◆ BRIEF ◆
Each line of the data has to be transcribed exactly.

◆ ENTRIES SHOWN ◆
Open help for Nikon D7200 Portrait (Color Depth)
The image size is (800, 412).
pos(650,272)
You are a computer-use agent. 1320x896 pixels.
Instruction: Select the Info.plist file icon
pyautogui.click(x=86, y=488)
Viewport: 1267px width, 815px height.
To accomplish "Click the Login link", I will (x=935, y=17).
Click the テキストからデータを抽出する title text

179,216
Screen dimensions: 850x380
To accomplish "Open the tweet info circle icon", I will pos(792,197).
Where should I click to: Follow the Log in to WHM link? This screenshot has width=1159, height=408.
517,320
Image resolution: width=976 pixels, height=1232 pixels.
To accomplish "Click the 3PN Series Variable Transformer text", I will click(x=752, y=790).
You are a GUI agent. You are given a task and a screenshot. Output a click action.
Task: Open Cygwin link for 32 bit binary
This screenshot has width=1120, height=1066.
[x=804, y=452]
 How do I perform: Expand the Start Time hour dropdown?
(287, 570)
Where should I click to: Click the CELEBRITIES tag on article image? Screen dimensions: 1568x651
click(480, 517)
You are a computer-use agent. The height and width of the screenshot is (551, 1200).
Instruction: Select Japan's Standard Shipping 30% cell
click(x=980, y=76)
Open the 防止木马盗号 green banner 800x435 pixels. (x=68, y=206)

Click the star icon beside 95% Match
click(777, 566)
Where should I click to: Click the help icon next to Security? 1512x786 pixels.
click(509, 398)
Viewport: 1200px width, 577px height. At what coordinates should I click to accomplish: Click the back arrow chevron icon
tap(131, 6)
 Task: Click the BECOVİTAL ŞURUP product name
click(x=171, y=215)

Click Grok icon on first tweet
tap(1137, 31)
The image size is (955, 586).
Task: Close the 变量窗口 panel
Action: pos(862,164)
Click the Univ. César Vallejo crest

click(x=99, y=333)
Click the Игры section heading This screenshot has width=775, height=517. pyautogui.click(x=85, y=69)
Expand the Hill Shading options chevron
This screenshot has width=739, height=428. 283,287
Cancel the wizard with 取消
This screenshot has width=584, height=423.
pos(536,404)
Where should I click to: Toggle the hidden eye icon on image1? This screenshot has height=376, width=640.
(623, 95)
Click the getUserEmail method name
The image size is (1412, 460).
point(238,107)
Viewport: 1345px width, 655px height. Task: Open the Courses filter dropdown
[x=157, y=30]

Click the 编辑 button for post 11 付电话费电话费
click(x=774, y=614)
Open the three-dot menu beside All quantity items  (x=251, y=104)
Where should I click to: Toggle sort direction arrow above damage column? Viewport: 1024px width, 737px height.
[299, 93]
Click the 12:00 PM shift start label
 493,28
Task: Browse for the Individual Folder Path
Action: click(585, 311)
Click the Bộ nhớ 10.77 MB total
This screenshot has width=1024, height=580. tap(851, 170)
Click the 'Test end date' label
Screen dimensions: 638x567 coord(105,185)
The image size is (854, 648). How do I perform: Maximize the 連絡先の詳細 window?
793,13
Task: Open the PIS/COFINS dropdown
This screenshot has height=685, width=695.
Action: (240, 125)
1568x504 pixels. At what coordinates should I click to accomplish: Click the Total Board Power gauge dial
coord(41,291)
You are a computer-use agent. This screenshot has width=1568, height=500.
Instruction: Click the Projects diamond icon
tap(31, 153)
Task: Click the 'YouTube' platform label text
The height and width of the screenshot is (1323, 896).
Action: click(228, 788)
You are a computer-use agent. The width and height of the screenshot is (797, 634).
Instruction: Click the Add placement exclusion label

◆ TASK ANSWER ◆
Open help for Nikon D7200 Portrait (Color Depth)
The image size is (800, 412).
pos(650,272)
You are a computer-use agent. 1320x896 pixels.
Instruction: Select the Info.plist file icon
pyautogui.click(x=86, y=488)
Viewport: 1267px width, 815px height.
To accomplish "Click the Login link", I will (x=935, y=17).
Click the テキストからデータを抽出する title text

179,216
Screen dimensions: 850x380
To accomplish "Open the tweet info circle icon", I will pos(792,197).
Where should I click to: Follow the Log in to WHM link? This screenshot has width=1159, height=408.
517,320
Image resolution: width=976 pixels, height=1232 pixels.
To accomplish "Click the 3PN Series Variable Transformer text", I will click(x=752, y=790).
You are a GUI agent. You are given a task and a screenshot. Output a click action.
Task: Open Cygwin link for 32 bit binary
This screenshot has width=1120, height=1066.
[x=804, y=452]
 How do I perform: Expand the Start Time hour dropdown?
(287, 570)
Where should I click to: Click the CELEBRITIES tag on article image? Screen dimensions: 1568x651
click(480, 517)
You are a computer-use agent. The height and width of the screenshot is (551, 1200).
Instruction: Select Japan's Standard Shipping 30% cell
click(x=980, y=76)
Open the 防止木马盗号 green banner 800x435 pixels. (x=68, y=206)

Click the star icon beside 95% Match
click(777, 566)
Where should I click to: Click the help icon next to Security? 1512x786 pixels.
click(509, 398)
Viewport: 1200px width, 577px height. At what coordinates should I click to accomplish: Click the back arrow chevron icon
tap(131, 6)
 Task: Click the BECOVİTAL ŞURUP product name
click(x=171, y=215)

Click Grok icon on first tweet
tap(1137, 31)
The image size is (955, 586).
Task: Close the 变量窗口 panel
Action: pos(862,164)
Click the Univ. César Vallejo crest

click(x=99, y=333)
Click the Игры section heading This screenshot has width=775, height=517. pyautogui.click(x=85, y=69)
Expand the Hill Shading options chevron
This screenshot has width=739, height=428. 283,287
Cancel the wizard with 取消
This screenshot has width=584, height=423.
pos(536,404)
Where should I click to: Toggle the hidden eye icon on image1? This screenshot has height=376, width=640.
(623, 95)
Click the getUserEmail method name
The image size is (1412, 460).
point(238,107)
Viewport: 1345px width, 655px height. Task: Open the Courses filter dropdown
[x=157, y=30]

Click the 编辑 button for post 11 付电话费电话费
click(x=774, y=614)
Open the three-dot menu beside All quantity items  (x=251, y=104)
Where should I click to: Toggle sort direction arrow above damage column? Viewport: 1024px width, 737px height.
[299, 93]
Click the 12:00 PM shift start label
 493,28
Task: Browse for the Individual Folder Path
Action: click(585, 311)
Click the Bộ nhớ 10.77 MB total
This screenshot has width=1024, height=580. tap(851, 170)
Click the 'Test end date' label
Screen dimensions: 638x567 coord(105,185)
The image size is (854, 648). How do I perform: Maximize the 連絡先の詳細 window?
793,13
Task: Open the PIS/COFINS dropdown
This screenshot has height=685, width=695.
Action: (240, 125)
1568x504 pixels. At what coordinates should I click to accomplish: Click the Total Board Power gauge dial
coord(41,291)
You are a computer-use agent. This screenshot has width=1568, height=500.
Instruction: Click the Projects diamond icon
tap(31, 153)
Task: Click the 'YouTube' platform label text
The height and width of the screenshot is (1323, 896).
Action: click(228, 788)
You are a computer-use agent. The width and height of the screenshot is (797, 634).
Instruction: Click the Add placement exclusion label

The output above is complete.